The Hologres connector for Apache Flink lets you write data streams from an open-source Flink cluster into Hologres tables in real time. The connector supports both the Flink SQL interface and the DataStream API. It is open-sourced in Apache Flink 1.11 and later, and its release packages are published in the Maven repository.
Prerequisites
Before you begin, ensure that you have:
-
A Hologres instance with a connected development tool. See Connect to HoloWeb
-
An Apache Flink cluster (this topic uses Flink 1.15 in standalone mode). To set up a cluster, download the binary from the Apache Flink website and follow Local installation of Flink
-
Network connectivity between the Flink cluster and your Hologres instance:
-
Same region: use the Virtual Private Cloud (VPC) endpoint of your Hologres instance
-
Different regions: use the public endpoint
-
Add the Maven dependency
Add the Hologres connector dependency to your pom.xml. Use the version that matches your Flink installation:
| Apache Flink version | Hologres connector |
|---|---|
| 1.11 | hologres-connector-flink-1.11:1.0.1 |
| 1.12 | hologres-connector-flink-1.12:1.0.1 |
| 1.13 | hologres-connector-flink-1.13:1.3.2 |
| 1.14 | hologres-connector-flink-1.14:1.3.2 |
| 1.15 | hologres-connector-flink-1.15:1.4.1 |
| 1.17 | hologres-connector-flink-1.17:1.4.1 |
Use Flink 1.15 or later to access more connector features.
The following example uses Flink 1.15:
<dependency>
<groupId>com.alibaba.hologres</groupId>
<artifactId>hologres-connector-flink-1.15</artifactId>
<version>1.4.0</version>
<classifier>jar-with-dependencies</classifier>
</dependency>
Choose a write mode
The Hologres connector supports three write modes. Choose based on your requirements and table schema:
| Write mode | Options | Best for |
|---|---|---|
| INSERT (default) | jdbcCopyWriteMode=false |
General streaming workloads |
| Fixed copy | jdbcCopyWriteMode=true, bulkLoad=false |
High-throughput writes |
| Bulk load | jdbcCopyWriteMode=true, bulkLoad=true |
Highest-performance batch-style writes to tables without a primary key, or to empty primary key tables |
Bulk load notes:
-
Bulk load reduces Hologres instance load by approximately 66.7% compared to fixed copy.
-
Writing to a table with a primary key causes table-level locks. To reduce lock granularity to the shard level, set
target-shards.enabled=true. This allows concurrent bulk load jobs. -
If you use bulk load to write to a table with a primary key, the table must be empty.
-
Requires Hologres V1.3.1+. Bulk load specifically requires Hologres V1.4.0+.
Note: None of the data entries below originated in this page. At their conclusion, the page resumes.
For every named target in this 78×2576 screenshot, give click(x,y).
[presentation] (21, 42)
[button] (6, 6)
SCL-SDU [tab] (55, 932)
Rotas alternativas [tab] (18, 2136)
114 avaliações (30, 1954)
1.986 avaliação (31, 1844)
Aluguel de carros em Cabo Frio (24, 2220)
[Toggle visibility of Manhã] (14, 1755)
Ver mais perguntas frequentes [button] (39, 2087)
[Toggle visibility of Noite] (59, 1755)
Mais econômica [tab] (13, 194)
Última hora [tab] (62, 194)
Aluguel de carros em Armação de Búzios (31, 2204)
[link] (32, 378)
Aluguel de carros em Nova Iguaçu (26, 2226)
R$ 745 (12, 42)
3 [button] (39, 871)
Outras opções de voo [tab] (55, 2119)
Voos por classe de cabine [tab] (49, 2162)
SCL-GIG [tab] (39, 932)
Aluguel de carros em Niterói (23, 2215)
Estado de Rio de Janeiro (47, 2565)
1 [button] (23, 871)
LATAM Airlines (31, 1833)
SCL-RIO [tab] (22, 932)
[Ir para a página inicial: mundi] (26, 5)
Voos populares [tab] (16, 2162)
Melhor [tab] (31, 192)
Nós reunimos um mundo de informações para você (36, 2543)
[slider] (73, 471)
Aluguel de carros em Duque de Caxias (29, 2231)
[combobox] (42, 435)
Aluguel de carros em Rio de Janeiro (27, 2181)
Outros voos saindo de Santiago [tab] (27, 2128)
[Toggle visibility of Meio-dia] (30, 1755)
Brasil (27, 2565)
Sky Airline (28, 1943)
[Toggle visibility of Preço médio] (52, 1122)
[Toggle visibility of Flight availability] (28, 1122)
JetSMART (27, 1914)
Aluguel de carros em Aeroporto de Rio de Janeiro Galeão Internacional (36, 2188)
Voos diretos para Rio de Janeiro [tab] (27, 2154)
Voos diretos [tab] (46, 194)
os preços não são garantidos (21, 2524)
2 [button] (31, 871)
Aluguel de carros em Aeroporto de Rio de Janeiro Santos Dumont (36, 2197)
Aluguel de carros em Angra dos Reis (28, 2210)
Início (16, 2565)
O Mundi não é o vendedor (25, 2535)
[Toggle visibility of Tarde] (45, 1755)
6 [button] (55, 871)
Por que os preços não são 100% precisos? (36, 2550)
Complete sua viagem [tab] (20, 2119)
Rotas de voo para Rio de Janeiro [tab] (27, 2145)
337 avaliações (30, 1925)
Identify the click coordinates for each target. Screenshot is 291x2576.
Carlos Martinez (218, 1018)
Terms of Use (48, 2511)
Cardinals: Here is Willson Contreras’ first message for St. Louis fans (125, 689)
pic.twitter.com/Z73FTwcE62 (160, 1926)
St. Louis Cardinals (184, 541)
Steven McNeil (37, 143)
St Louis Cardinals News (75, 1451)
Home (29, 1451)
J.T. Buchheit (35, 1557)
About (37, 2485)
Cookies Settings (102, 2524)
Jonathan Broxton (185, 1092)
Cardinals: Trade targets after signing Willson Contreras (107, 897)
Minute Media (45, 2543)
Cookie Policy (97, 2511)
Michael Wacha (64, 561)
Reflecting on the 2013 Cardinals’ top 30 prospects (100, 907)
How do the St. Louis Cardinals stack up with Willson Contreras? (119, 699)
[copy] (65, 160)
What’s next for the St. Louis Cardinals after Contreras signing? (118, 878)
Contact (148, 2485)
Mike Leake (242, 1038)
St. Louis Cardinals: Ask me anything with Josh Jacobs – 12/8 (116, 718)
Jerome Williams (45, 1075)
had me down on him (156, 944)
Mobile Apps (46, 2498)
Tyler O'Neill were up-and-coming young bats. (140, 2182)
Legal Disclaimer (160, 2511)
Flush behavior: A write batch is flushed to Hologres when any of the following conditions is met:
-
The number of records reaches
jdbcWriteBatchSize(default: 256) -
The data size in a single thread reaches
jdbcWriteBatchByteSize(default: 2 MB) -
The data size across all threads reaches
jdbcWriteBatchTotalByteSize(default: 20 MB) -
The time since the last flush reaches
jdbcWriteFlushInterval(default: 10 seconds)
Write data using Flink SQL
Use a Flink SQL sink table to write data to Hologres. The connector type is hologres.
CREATE TABLE sink (
user_id BIGINT,
user_name STRING,
price DECIMAL(38, 2),
sale_timestamp TIMESTAMP
) WITH (
'connector' = 'hologres',
'dbname' = '<your-database>',
'tablename' = '<your-table>',
'username' = '<your-access-key-id>',
'password' = '<your-access-key-secret>',
'endpoint' = '<your-endpoint>' -- Format: IP:Port
);
INSERT INTO sink SELECT * FROM source;
Replace the placeholders with your actual values:
| Placeholder | Description |
|---|---|
<your-database> |
Name of the Hologres database |
<your-table> |
Name of the target Hologres table |
<your-access-key-id> |
Your Alibaba Cloud AccessKey ID. Get it from the AccessKey Pair page |
<your-access-key-secret> |
Your Alibaba Cloud AccessKey secret. Get it from the AccessKey Pair page |
<your-endpoint> |
The VPC endpoint of your Hologres instance, in IP:Port format. Find it on the instance details page in the Hologres console |
Write data using the DataStream API
The following example applications demonstrate common patterns. All examples write to Hologres using the connector options described in Connector options reference.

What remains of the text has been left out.